Your Best Life is Not Now

A couple of years ago, Joel Osteen wrote a very popular book, Your Best Life Now. This book struck a chord with all sorts of people because that seems to be the goal of most of civilized society across the globe, especially in the western world. Surprisingly it has even become a cherished goal of those who follow Jesus! 

It’s actually our religion these days. Whether people are arguing for changing their bodies, giving in to their desires, or trusting in Jesus to make them happy now, most place their hope in being everything they can be in these short few years on earth.
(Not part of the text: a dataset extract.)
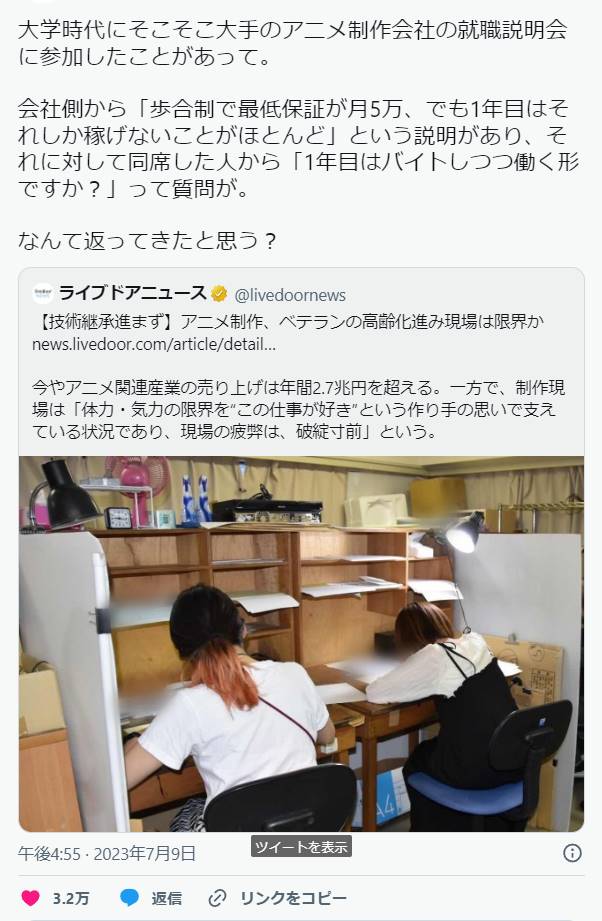Click the 3.2万 like count
602x921 pixels.
coord(71,898)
Of course, if humans are the result of random circumstance strapped with an unknown amount of time to live, this is a laudable endeavor. Complete your bucket lists before the clock stops. Satisfy you desires before the bell rings. Why waste your limited time on a scripted charade given to you by others? Self actualize or you will regret it. St. Paul would agree, as he writes to the Corinthians; if there is no resurrection than we (Christians) are to be pitied more than anyone.
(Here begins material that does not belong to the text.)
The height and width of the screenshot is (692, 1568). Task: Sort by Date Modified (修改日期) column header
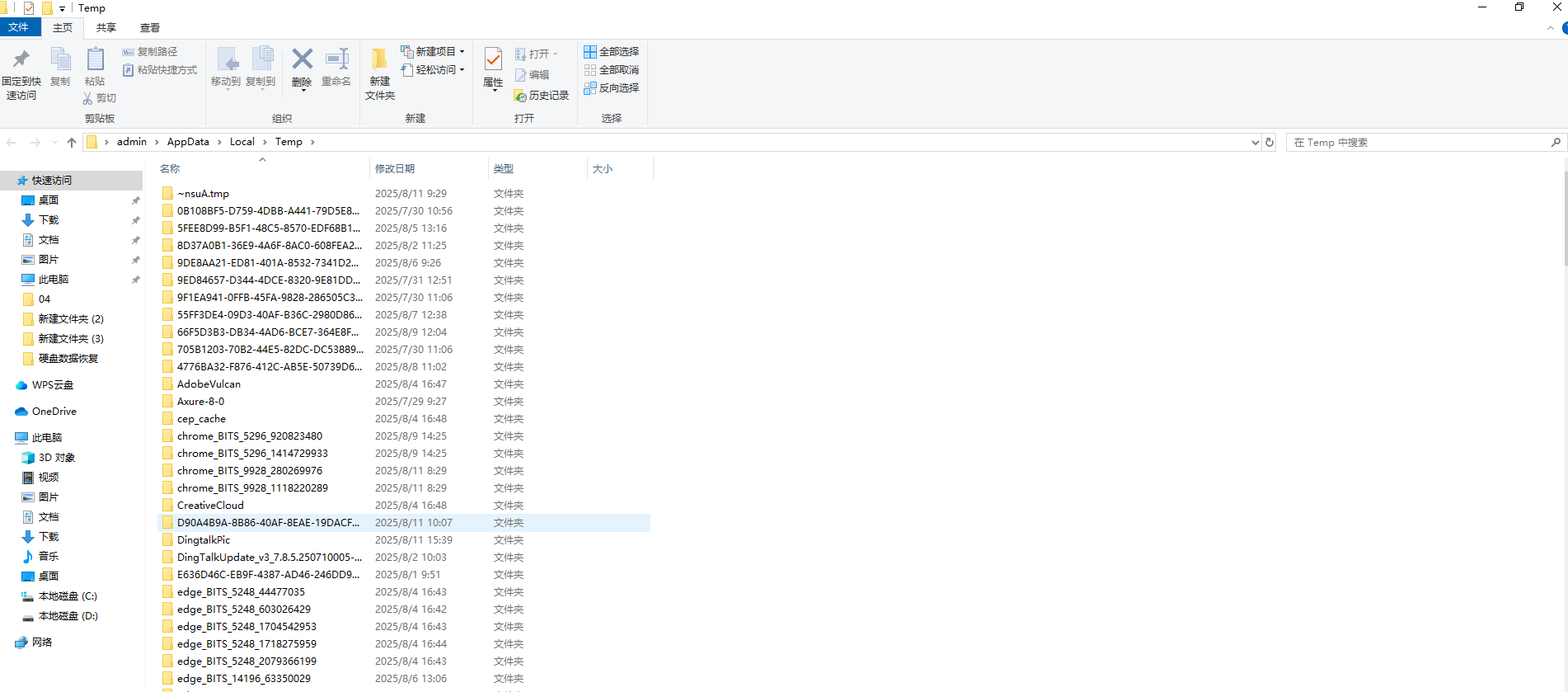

Of course even if there was no God, let alone hope, the logic behind pursuing happiness and avoiding suffering at all cost falls apart quickly in practice. Some of the greatest joys are the result of suffering. And the pursuit of happiness frequently fails as goalposts are moved. Desires ruin individuals and those around them. Whether one likes it or not, life is suffering. The problem isn’t just that the world is broken, but human beings are deeply tragic figures. They can have everything go right for them and still ruin it beyond repair! 
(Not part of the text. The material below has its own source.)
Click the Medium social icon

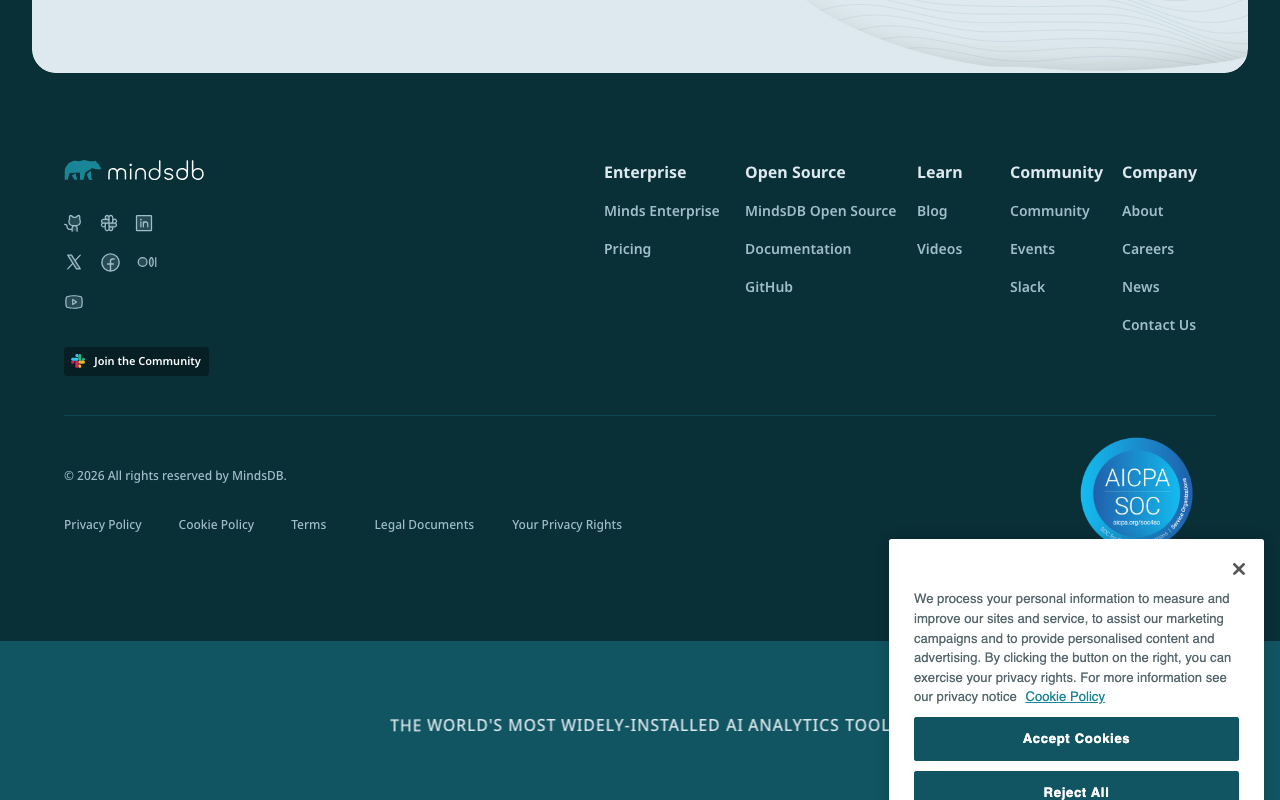147,262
Self Actualization? While self reflection bears a lot of fruit, taking inventory of talents and faults, our deep search for the “real” me frequently renders us more lost than when we first began. Deconstructing yourself to find your essence is like chopping up a chicken to look for the chicken. And who are you to uncover your biases? You’re like a Third World dictator voting against yourself. It doesn’t happen. Read Kafka’s the Trial or Metamorphis. Accuse the system all you want. You are it’s chief architect and you don’t even know it.

Be a Stoic or an Epicurean, the end is the same. 

While you were busy pursuing happiness, self actualization, fixing yourself, fixing the world, or just giving in to yourself, the Kingdom of Heaven has come. The Joy of Heaven has descended not waiting for us to ascend. Jesus. Happiness incarnate.

Your twisted soul has been straightened in the flesh of your divine brother. Your abysmal destiny has been completed in Him on the cross and its direction corrected in the empty tomb. Like it or not, you will be around a lot longer than 80 some-odd years. 

Just as Christ rose again, so will you by His promise and gift. You don’t need to desperately cling to the now. The pressure to live your best life now is relieved. There is no rush. You don’t need to find yourself, be yourself, transcend yourself. You will achieve all these on the last day. You will truly know yourself, you will truly be yourself, you will truly be one with the universe on that glorious day. You will rise again without corruption of body or soul. Your dumb passions will be exchanged for good ones.  Your burning discontent will be doused with living water.

So Jesus says, “Come to me all who are tired and heavy laden and I will give them rest!” Jesus  gives us the best life now. Clinging to His promise of a beautiful future we are freed to actually enjoy the day, whether in struggle or celebration. We are freed to laugh at a wedding reception and cry at a funeral. In Him we have begun our best life now.